Paid leave mandate is a gamble for all
These days every time there’s a “mandate,” an inner alarm bell goes off.
Proclamation 20-67 is a pleasant surprise in the midst of the avalanche of mandates handed out since late February.
The state’s newest mandate ensures workers who need to quarantine and have no other means of sick leave will have adequate funds to remain home without endangering the health of the other people around them.
Approximately $3 million in CARES Act funds have been set aside by the Washington State Department of Commerce for use as a reimbursement for employers who need to quarantine a worker who has no other form of paid sick leave.
Currently, the Families First Coronavirus Relief Act requires employers with less than 500 workers to provide paid sick leave in a COVID-19 related work absence. The fund established by Washington state creates an equal requirement for employers with more than 500 employees. The fund offers a reimbursement backstop of up to $860 for 80 hours of lost wages during a COVID-19 related work absence. Employees who are eligible for this program include local workers, seasonal or migrant workers, temporary foreign workers, or part-time independent contract workers.
However, the program is a last resort with a planned maximum number of reimbursements of 3,488.

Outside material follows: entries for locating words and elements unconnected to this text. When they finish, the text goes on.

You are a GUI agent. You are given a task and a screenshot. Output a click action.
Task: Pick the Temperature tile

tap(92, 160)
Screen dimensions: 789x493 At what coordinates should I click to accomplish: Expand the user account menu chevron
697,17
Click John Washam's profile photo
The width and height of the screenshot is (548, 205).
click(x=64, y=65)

The state is gambling there will be no major outbreaks of COVID-19 amongst any of the large agricultural employers around the state. As an example, one large employer in Washington currently employs approximately 12,500 people. If a tragedy occurred and approximately one-third of their workforce became ill with COVID-19 and was eligible for relief, all $3 million would be gone.
As the program rolls out, a suggestion for the Department of Commerce to consider: make it clear the fund is on a first come, first served basis to avoid any possible appearance of favoritism.

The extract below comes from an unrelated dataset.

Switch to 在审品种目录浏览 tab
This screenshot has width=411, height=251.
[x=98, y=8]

If the eligibility window of August 18 through November 13 is firm, there should also be a firm understanding that when the funds are gone, they are gone. Not because employees should be discouraged from taking the time off, they need for the sake of safety but because employers should understand the fund is meant to be a backstop, not a first stop for sick leave.
Certainly, an expansion of the fund would be helpful but the original funding source – the CARES Act – is not an unlimited fund. Theoretically, as farmworkers continue to earn paid leave, the fund will become less and less necessary throughout this growing season.

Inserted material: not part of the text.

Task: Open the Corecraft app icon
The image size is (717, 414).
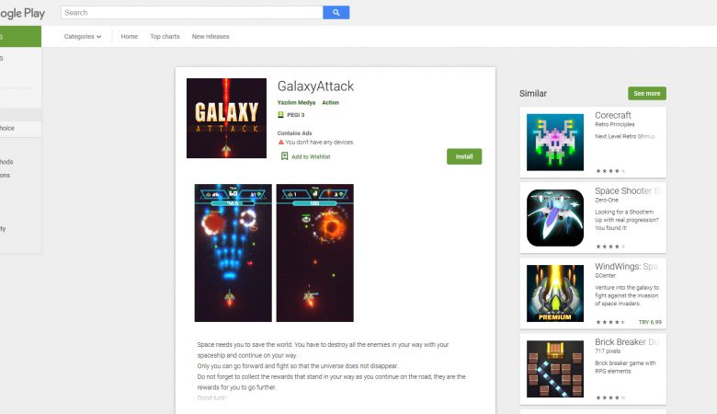Action: coord(555,143)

Various mandates have been rolled out throughout the course of this growing season including changes to temporary worker housing, assigned work groups, and PPE requirements, to name a few. All the mandates had the same goal: farmworker safety. Some had better success than others, but all were instituted with the intention to help keep workers safe and the food supply chain functional.
In many cases mandate has become a dirty word because of its connotation. This time around, it’s a way for employees of large and small farms to be treated equally – something we should all support.